Negotiating Agency and Expectations through Cohabitation: Dynamics of Elderly Matchmaking and Later-Life Romance in Urban China
Negotiating Agency and Expectations through Cohabitation: Dynamics of Elderly Matchmaking and Later-Life Romance in Urban China
Tuesday, 8 July 2025
Location: FSE037 (Faculty of Education Sciences (FSE))
Distributed Paper
This paper explores the formation and gender dynamics of cohabitation as a "peer-ageing" strategy in urban China, emphasizing the emotional and practical significance of companionship in later-life partnerships. Drawing on fieldwork data collected in Beijing 2023, including interviews, participant observation at matchmaking corners, and visual data, it investigates how older singles seeking cohabitation partners present themselves in public settings and how they interact, communicate, and negotiate their expectations for romance and care.
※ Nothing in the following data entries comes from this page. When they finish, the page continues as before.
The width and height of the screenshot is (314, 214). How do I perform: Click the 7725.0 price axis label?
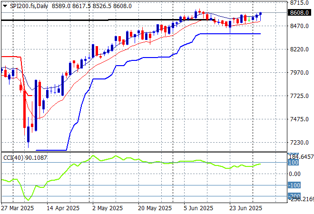[300, 96]
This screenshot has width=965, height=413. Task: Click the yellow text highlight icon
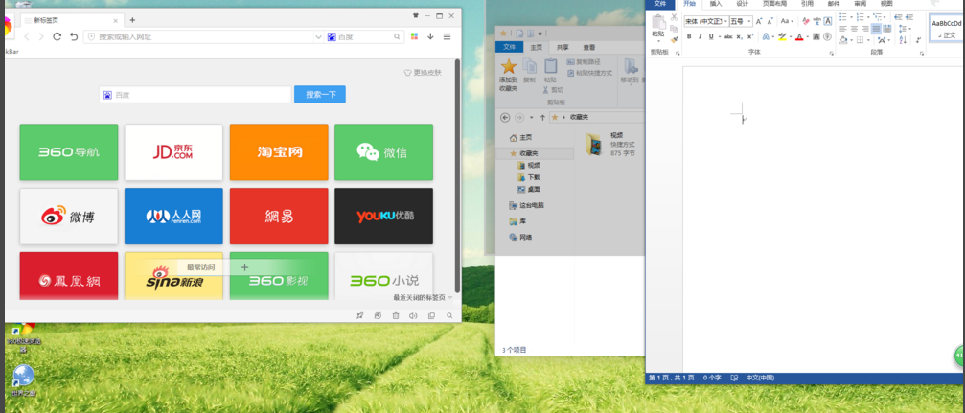781,37
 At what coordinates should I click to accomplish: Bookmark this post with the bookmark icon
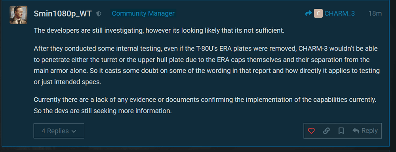coord(341,131)
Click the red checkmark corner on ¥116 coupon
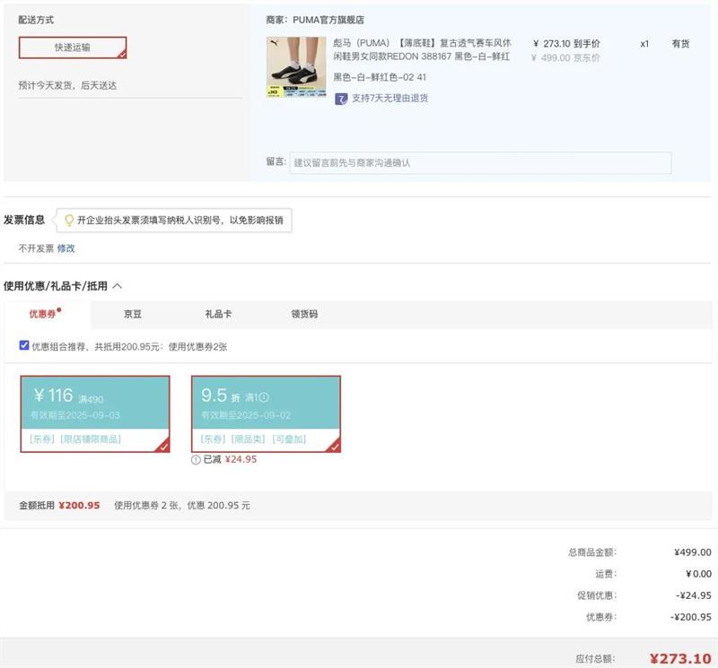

The paper begins by introducing the history and development of matchmaking corners (Xiangqin Jiao) in the parks of modern Chinese cities, then moves to analyze the “E-Corner,” where WeChat groups—created through social networks established in the parks and managed by matchmakers—facilitate online interactions for older cohabitation seekers. It also explores matchmakers' evolving role and power dynamics, both in physical spaces and online, in shaping these relationships. Moreover, the emergence of dancing, singing, and acting corners within the matchmaking space reflects older people's agency in transforming public spaces to serve creative purposes. I also analyzed 237 dating profiles (those printed CVs that older people bring and present in the park) and examined how a social support network forms unintentionally in the name of “partner-seeking”. Nevertheless, contrasting with socioemotional selectivity theory (SST), which suggests that older individuals focus on emotionally meaningful goals as they age, this paper highlights a different perspective among elderly singles in Chinese matchmaking parks negotiating care through public matchmaking spaces. Rather than solely prioritising emotional fulfilment, many older individuals are driven by pragmatic and materialistic motivations rooted in concerns about livelihood insecurity. The paper analyzes how older men and women navigate their agency and expectations in the initial stages of cohabitation while dealing with the contradiction between their optimism and the intersection of gendered expectations, social pressures, and economic anxieties in contemporary China.